SHEPHERDSVILLE - Magistrates will have three options to look at when they assembly Tuesday morning to set tax rates for the upcoming billing cycle.

The budget committee met Monday and looked at the options available to meet the legal requirements.

Chairman Joe Laswell said the committee would make no recommendation to the full body of fiscal court. The purpose of delaying a vote at the previous fiscal court meeting was to get all the options on the table to consider.

According to assistant county attorney Rob Flaherty, the court could set the tax rate at any amount; however, there could be ramifications if they set the rate too high.

In looking at the projected figures based on new assessment numbers, Flaherty said county could generate $4.17 million if the real property tax rate remained at the current 9.3 cents per $100 of assessed property.

On a $100,000 home, a person would pay $93 a year in taxes.

If the court approved a compensating rate of 9.5 cents, the county would generate roughly the same amount of tax dollars as the previous year.

The calculations show a slight increase of $90,000 and property owners would pay $2 more per year on the same $100,000 home.

The court members could accept a rate of 9.8 cents, which would allow for the 4 percent increase in revenue.
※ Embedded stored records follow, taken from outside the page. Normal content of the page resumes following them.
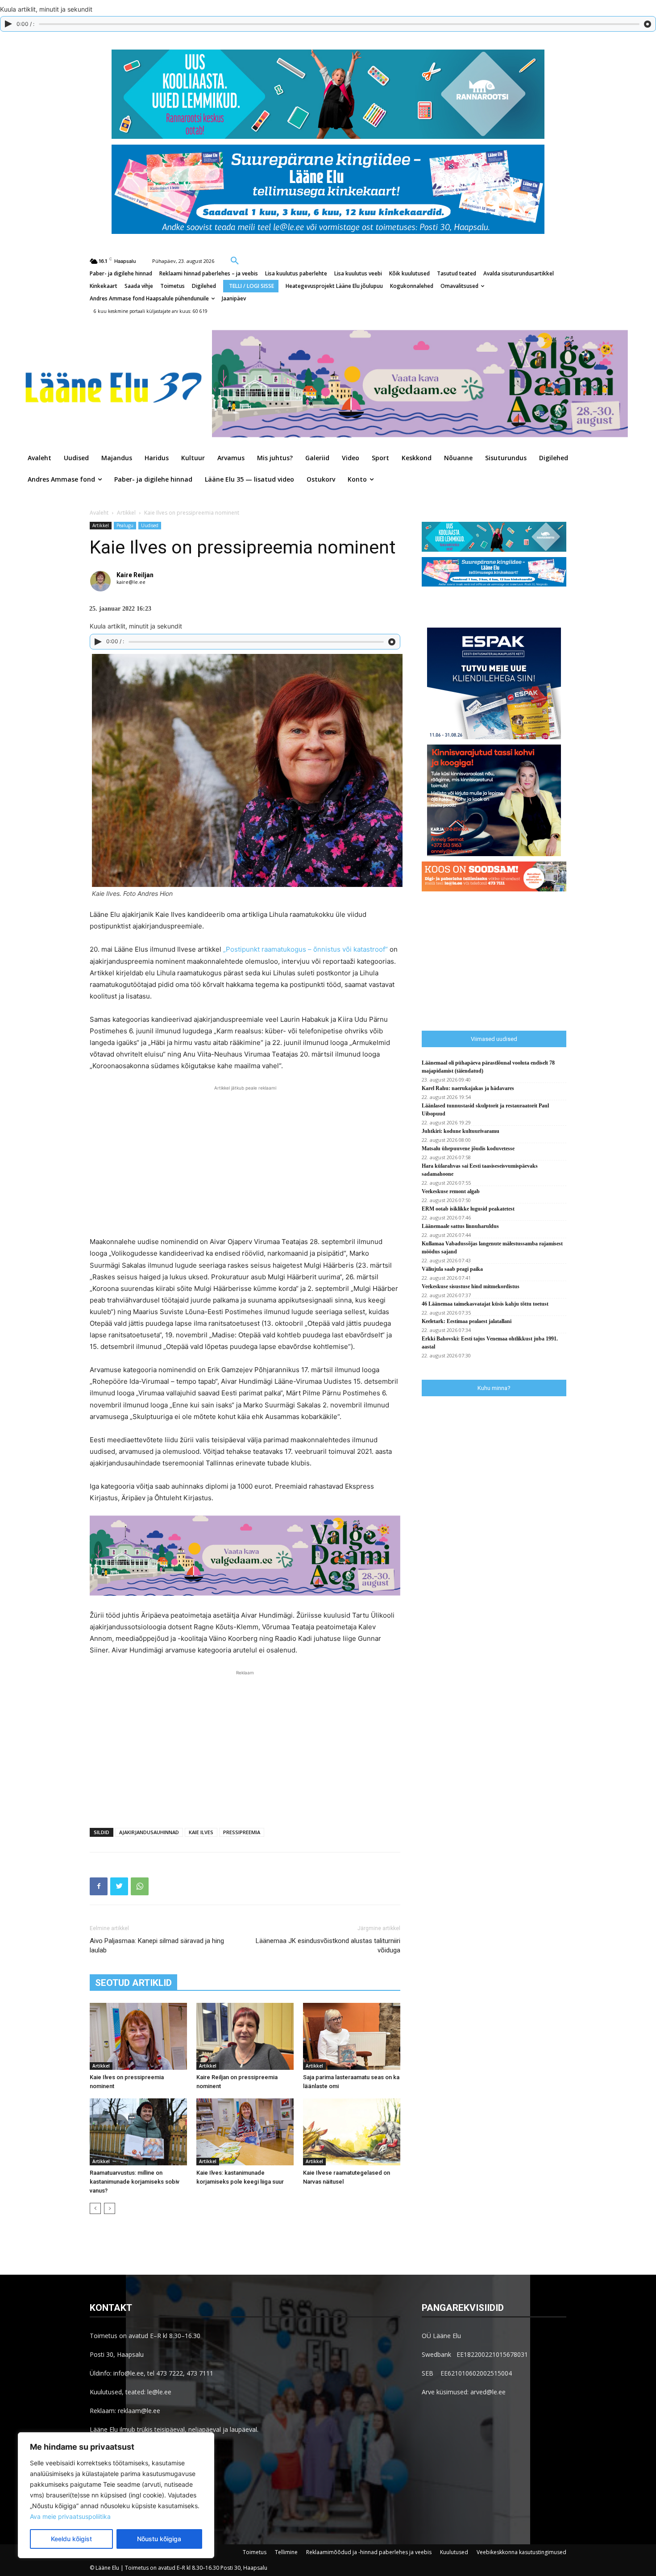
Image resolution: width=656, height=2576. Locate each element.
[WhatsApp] (140, 1886)
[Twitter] (119, 1886)
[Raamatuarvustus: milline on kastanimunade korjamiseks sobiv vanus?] (138, 2131)
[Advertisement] (245, 1160)
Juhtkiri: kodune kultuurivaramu (460, 1131)
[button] (234, 260)
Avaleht (99, 512)
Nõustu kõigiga (159, 2539)
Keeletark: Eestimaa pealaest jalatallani (466, 1321)
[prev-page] (95, 2208)
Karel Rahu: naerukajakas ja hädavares (468, 1088)
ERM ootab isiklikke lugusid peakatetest (468, 1209)
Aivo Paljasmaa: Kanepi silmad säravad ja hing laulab (157, 1945)
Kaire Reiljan (135, 574)
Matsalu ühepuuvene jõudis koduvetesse (468, 1148)
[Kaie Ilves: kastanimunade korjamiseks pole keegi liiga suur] (245, 2131)
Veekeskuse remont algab (451, 1191)
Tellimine (286, 2552)
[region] (116, 2495)
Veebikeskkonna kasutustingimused (521, 2552)
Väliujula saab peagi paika (452, 1269)
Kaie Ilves (201, 1832)
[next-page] (109, 2208)
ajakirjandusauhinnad (149, 1832)
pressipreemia (241, 1832)
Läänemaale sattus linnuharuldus (460, 1226)
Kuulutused (454, 2552)
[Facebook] (99, 1886)
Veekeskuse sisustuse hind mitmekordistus (470, 1286)
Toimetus (254, 2552)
A public hearing would be held but it would not be subject to voter recall.

Anything above 9.8 cents could be placed on the ballot by disgruntled property owners.
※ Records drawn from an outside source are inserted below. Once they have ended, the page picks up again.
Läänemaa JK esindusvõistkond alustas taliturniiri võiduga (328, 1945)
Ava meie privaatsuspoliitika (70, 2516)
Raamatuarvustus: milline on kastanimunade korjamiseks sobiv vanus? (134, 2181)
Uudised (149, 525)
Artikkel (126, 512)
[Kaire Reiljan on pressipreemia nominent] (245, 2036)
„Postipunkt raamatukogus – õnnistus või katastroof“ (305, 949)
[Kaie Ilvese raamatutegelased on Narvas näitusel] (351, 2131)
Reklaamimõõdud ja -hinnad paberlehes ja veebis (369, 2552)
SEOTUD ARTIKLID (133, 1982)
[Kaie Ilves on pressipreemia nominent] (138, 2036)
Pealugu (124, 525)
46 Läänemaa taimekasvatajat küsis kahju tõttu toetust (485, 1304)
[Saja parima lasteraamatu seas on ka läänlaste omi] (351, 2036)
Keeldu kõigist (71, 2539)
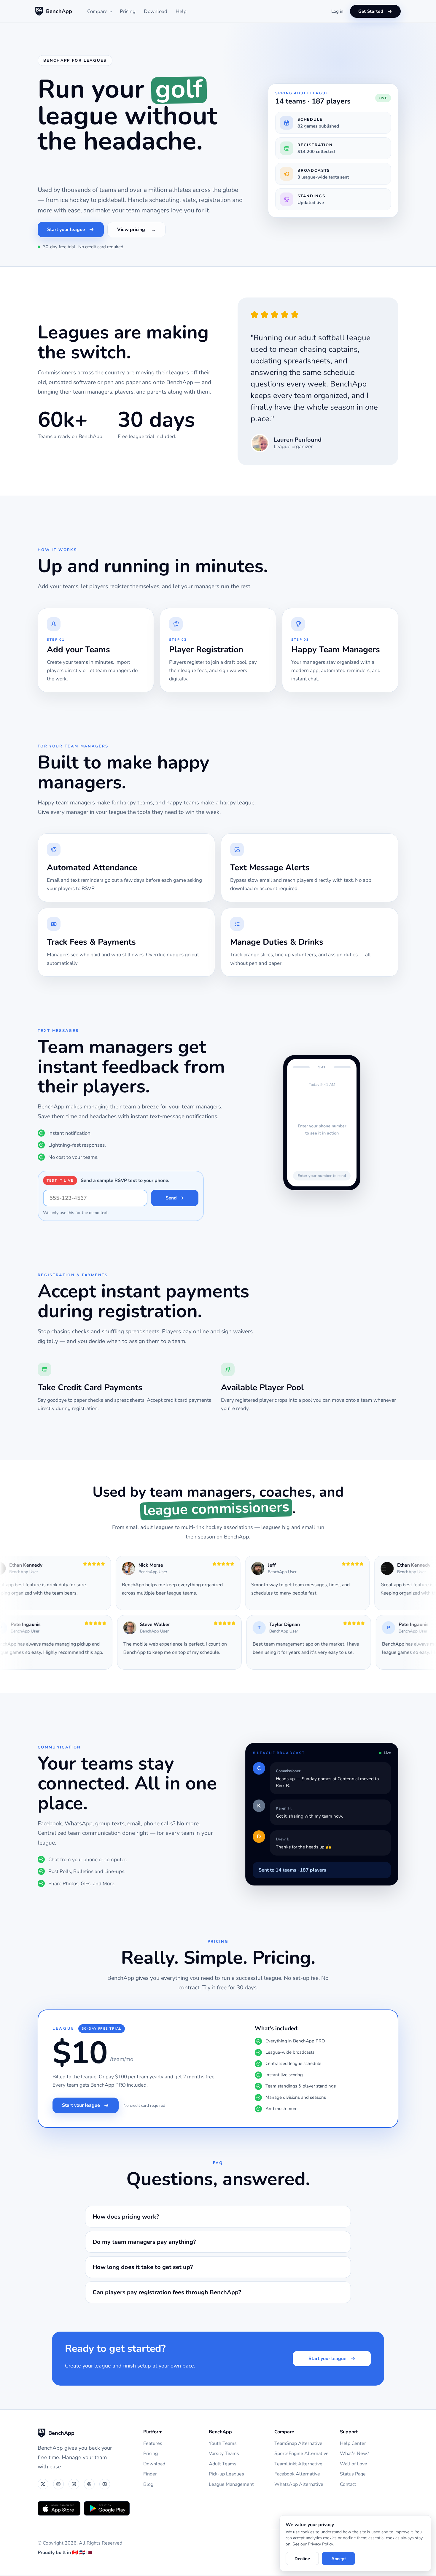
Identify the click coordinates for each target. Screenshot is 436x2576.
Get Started (370, 11)
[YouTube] (104, 2485)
With the 4 percent increase, the county would generate $4.3 million. This would be $135,000 above the compensating rate or $270,000 above the current rate.

On a $100,000 home, the cost could go from $93 to $98 per year.

Tied into the real property would be the tangible personal property.

If the fiscal court went with the 4 percent increase on real property, it would generate about $90,000 more than if it stayed with the current rate.

Although the goal is to get tax bills out as soon as possible for the sheriff’s department, Flaherty said there is time to hold a public hearing and get the tax rate set by the middle of September.

At the previous meeting, a motion was put into place to approve the increase; however, before a vote was held, magistrates opted to get more information.

Magistrate Eddie Bleemel, also a member of the budget committee, said the court members needed to see all three options from the judge executive’s office before making a decision.

Bullitt Fiscal Court will meet on Tuesday, Sept. 1, at 9:30 a.m. in the courthouse. The decision on a tax rate should be made at that time. The public is invited to attend.